The Second Circuit heard oral arguments in Sean Combs' Mann Act appeal, with his defense challenging a 50-month sentence as the highest ever for the offense and arguing the judge penalized conduct the jury rejected.
Sean Combs' defense team argued before the U.S. Court of Appeals for the Second Circuit on April 9, urging the panel to vacate his Mann Act conviction and a 50-month sentence that his attorneys described as the highest ever imposed on a Mann Act defendant within that sentencing guidelines category [1]. The hearing marked the first appellate review of a case that drew widespread public attention before and during trial, and it placed two contested legal questions squarely before the court: whether the sentence was substantively unreasonable, and whether the district court relied impermissibly on conduct the jury rejected [1].

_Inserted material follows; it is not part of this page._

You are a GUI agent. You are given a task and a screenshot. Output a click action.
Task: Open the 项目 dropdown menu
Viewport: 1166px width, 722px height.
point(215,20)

The appeal arises from Combs' conviction in the Southern District of New York. U.S. District Judge Arun Subramanian presided over the trial and imposed the 50-month sentence after jurors acquitted Combs on sex trafficking and racketeering charges but found him guilty on the Mann Act count [1]. Defense attorney Alexandra Shapiro argued the oral argument before the Second Circuit, contending that Judge Subramanian acted as a "thirteenth juror" by making findings of coercion at sentencing based on conduct the jury had effectively rejected through its acquittals [1]. Government prosecutors, representing the U.S. Attorney's Office for the Southern District of New York, urged the appellate panel to uphold both the conviction and the sentence [1].

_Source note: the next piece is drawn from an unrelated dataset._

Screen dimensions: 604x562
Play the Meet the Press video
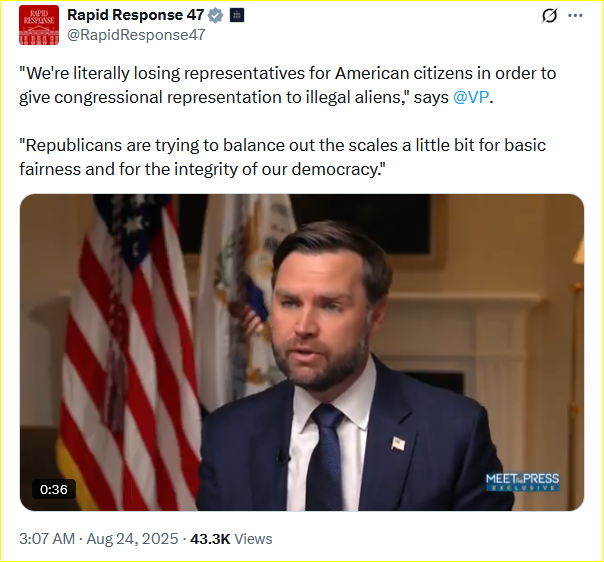[302, 352]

The substantive significance of the appeal extends beyond Combs. The case puts before the Second Circuit the question of how far a sentencing judge may go in crediting acquitted conduct when calibrating a sentence. Federal sentencing law permits courts to consider a broader evidentiary record than the jury verdict alone, applying a preponderance standard rather than the reasonable doubt standard used at trial. Defense counsel's "thirteenth juror" framing directly challenges that practice, arguing that the magnitude of the sentence enhancement here crossed a constitutional line. A ruling favorable to Combs could constrain district courts in this circuit from layering acquitted-conduct findings into sentencing calculations in cases where the jury's verdict was partial [1].
The Second Circuit scheduled the hearing in February after the appeal was formally docketed [2]. No ruling date has been announced. If the panel vacates the sentence, the case would return to Judge Subramanian for resentencing under any guidelines the appellate court supplies. If the panel affirms on all grounds, Combs' legal team would face the choice of seeking en banc review or petitioning the Supreme Court, where the acquitted-conduct sentencing question has drawn intermittent interest in recent terms.